Benchmarking in AI Development
Benchmarking is an essential step in enhancing artificial intelligence, providing a clear assessment of an AI's capabilities while allowing researchers to gauge its performance on specific tasks. However, traditional benchmarking has its limitations. Once an algorithm becomes adept at a static dataset, researchers must invest significant time creating new benchmarks to further advance the AI. As AI technology evolves, the demand for new benchmarks has increased. For instance, it took the research community approximately 18 years to reach human-level performance on the MNIST dataset and roughly six years to surpass humans on ImageNet. In contrast, only one year was needed to exceed human performance on the GLUE benchmark for language understanding.

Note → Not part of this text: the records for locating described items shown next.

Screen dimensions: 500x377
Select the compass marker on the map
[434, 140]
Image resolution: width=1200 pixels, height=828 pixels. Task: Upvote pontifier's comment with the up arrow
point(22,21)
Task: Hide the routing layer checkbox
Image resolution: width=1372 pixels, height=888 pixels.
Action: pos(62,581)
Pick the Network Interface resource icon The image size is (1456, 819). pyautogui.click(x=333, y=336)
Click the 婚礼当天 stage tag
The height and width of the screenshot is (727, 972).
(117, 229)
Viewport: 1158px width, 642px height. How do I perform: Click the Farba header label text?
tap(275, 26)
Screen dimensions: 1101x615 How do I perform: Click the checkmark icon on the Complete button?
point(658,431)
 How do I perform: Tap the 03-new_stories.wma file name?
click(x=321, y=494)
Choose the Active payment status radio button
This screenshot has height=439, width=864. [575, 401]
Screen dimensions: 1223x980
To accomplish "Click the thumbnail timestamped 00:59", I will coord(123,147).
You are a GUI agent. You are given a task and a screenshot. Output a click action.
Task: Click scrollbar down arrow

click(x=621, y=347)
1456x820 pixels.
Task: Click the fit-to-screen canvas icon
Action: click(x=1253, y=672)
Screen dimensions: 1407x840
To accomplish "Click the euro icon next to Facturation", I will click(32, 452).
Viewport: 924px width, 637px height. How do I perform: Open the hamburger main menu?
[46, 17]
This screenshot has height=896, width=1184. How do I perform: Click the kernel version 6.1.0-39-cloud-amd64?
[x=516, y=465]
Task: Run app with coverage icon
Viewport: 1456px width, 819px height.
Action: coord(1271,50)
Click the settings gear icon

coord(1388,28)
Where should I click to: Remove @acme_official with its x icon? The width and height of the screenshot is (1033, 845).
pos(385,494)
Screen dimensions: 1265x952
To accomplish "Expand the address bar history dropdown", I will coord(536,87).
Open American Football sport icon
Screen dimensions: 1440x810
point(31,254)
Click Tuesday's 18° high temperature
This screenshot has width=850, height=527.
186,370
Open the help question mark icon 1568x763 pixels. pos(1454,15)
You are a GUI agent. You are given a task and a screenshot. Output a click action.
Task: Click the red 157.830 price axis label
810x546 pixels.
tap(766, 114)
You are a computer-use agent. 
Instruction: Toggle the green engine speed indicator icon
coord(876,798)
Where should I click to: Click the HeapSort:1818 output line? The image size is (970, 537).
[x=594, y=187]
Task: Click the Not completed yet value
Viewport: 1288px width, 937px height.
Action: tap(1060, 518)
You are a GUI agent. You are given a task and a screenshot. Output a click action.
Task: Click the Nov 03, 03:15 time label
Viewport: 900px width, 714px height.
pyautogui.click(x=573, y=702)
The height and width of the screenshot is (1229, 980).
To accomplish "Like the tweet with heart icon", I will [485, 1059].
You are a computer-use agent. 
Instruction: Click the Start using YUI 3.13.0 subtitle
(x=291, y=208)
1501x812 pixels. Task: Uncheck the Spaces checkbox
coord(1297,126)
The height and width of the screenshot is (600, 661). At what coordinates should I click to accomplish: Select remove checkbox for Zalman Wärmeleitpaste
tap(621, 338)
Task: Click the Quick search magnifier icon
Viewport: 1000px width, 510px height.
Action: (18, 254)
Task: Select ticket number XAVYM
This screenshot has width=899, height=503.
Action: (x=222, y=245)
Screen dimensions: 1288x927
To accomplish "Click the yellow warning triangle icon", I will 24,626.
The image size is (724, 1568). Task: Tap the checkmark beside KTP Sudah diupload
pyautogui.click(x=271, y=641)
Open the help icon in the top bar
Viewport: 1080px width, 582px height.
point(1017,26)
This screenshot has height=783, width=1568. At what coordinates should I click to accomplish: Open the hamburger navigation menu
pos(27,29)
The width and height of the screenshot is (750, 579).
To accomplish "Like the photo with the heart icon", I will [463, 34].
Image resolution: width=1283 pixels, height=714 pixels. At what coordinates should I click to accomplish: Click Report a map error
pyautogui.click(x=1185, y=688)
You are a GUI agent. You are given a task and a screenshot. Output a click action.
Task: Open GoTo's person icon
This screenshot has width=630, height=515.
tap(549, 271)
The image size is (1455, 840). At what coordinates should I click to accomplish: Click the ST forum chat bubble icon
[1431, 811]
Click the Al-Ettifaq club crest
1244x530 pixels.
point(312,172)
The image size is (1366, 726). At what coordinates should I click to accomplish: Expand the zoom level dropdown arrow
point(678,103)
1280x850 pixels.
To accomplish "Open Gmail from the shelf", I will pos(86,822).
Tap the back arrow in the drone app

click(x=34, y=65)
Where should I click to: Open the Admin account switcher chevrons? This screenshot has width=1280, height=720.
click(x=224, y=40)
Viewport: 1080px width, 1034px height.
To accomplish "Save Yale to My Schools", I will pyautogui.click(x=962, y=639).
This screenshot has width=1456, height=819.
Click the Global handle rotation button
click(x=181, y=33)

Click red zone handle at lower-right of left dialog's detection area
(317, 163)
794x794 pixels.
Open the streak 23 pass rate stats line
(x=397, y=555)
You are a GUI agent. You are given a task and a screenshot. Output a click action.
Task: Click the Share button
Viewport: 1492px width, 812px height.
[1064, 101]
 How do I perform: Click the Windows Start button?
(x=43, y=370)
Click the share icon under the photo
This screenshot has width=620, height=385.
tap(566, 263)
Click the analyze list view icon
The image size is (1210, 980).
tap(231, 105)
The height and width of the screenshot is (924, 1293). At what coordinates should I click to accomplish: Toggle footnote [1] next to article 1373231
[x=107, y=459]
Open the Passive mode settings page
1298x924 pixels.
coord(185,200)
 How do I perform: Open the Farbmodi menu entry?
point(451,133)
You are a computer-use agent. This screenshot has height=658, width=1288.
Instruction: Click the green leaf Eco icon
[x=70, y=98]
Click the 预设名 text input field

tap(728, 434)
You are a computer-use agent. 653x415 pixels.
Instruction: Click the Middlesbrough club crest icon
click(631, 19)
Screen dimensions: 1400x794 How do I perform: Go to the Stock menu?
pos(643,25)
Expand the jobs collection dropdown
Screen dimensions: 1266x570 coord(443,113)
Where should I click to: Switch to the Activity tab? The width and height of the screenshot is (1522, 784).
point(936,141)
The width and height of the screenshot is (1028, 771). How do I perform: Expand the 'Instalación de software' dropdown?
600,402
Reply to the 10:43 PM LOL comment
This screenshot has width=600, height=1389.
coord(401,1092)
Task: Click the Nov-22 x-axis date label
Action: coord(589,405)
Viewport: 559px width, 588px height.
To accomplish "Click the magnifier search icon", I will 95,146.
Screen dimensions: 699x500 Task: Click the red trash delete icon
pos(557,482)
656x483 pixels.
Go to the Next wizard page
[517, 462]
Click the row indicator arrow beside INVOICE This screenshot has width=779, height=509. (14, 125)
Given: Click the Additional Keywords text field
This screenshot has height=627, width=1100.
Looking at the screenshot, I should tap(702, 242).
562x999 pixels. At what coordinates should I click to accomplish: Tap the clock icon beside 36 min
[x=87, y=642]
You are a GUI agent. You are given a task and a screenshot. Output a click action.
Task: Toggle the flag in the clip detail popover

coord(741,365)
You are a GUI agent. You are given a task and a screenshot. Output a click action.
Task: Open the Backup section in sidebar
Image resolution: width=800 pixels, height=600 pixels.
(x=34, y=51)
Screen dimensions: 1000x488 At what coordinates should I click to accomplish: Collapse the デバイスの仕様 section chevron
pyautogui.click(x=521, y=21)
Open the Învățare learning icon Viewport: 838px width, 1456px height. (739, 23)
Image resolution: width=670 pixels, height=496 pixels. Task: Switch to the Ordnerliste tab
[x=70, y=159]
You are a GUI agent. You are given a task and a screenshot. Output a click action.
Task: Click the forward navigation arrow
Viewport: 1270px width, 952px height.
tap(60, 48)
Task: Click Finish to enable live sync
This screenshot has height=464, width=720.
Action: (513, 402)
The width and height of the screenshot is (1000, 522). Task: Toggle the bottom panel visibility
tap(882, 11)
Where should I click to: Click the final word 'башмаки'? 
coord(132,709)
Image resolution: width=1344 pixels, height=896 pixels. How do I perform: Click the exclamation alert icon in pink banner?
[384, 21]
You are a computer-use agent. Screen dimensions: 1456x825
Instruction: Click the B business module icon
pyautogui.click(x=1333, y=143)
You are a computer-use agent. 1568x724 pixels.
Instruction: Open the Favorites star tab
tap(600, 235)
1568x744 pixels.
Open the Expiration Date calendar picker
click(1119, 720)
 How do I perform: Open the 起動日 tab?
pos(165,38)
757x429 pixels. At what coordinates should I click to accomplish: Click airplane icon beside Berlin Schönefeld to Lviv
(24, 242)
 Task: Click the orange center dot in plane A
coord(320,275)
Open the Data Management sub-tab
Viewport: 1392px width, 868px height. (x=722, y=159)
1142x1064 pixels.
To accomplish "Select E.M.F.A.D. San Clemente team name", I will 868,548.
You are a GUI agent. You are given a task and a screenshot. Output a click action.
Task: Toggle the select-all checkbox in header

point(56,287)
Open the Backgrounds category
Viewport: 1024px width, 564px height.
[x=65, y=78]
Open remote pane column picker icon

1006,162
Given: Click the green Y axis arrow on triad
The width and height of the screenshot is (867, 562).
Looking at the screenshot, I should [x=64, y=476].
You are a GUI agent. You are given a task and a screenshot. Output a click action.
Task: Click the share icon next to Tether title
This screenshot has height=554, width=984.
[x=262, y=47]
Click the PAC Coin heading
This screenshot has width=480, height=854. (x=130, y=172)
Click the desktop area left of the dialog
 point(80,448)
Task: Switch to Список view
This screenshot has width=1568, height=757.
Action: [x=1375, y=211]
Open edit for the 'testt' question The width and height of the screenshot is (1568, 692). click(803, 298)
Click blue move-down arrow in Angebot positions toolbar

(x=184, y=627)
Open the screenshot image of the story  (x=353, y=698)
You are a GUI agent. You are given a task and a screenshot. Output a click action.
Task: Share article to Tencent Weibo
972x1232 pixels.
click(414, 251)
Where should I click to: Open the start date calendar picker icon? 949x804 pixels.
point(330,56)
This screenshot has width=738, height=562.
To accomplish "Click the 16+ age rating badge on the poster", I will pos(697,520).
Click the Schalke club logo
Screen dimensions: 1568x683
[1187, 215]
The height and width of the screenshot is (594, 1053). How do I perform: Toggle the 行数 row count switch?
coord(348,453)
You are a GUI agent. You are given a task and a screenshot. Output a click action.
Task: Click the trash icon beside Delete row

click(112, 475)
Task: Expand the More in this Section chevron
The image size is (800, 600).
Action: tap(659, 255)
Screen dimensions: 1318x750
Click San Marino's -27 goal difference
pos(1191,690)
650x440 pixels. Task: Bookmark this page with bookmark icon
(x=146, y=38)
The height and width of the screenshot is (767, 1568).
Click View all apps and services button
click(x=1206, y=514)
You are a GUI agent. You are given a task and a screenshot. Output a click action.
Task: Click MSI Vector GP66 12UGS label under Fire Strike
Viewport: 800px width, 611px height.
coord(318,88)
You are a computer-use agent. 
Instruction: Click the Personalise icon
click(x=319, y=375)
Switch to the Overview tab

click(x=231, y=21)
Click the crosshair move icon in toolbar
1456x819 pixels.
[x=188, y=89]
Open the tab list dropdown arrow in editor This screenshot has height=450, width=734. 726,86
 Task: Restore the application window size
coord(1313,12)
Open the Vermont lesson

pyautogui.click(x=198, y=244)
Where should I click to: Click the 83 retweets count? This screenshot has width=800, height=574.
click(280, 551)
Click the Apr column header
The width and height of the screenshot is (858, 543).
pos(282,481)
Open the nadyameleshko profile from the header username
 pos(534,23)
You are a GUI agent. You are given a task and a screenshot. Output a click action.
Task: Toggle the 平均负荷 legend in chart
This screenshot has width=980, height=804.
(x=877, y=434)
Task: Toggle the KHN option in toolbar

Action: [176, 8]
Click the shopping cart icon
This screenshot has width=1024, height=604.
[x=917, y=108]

Furthermore, existing benchmarks can harbor biases that algorithms might exploit, often leading to inaccurate evaluations. For example, image recognition AIs can overlook subtle contextual differences, such as misunderstanding "how much" versus "how many," and simply respond with "2."
In response to these challenges, Facebook's AI Research (FAIR) lab has introduced a novel approach to benchmarking by incorporating human input directly into the training of their natural language processing (NLP) models. This initiative, named Dynabench (short for "dynamic benchmarking"), involves humans interacting with NLP algorithms through probing and linguistically challenging questions, designed to test the models' capabilities and identify weaknesses. The fewer times the algorithm is fooled, the better its performance.
Compared to static benchmarks, this dynamic system minimizes issues like saturation and bias, enabling more accurate measurements that reflect real-world applications. According to FAIR researcher Douwe Kiela, “The process cannot saturate, it will be less prone to bias and artifacts, and it allows us to measure performance in ways that are closer to the real-world applications we care most about.”
One significant advantage of Dynabench is its accessibility; anyone can participate by logging into the Dynabench portal and engaging with a range of NLP models, requiring only basic English proficiency. Looking ahead, Kiela and his team aim to enhance the system's capabilities by integrating more models, modalities, and languages.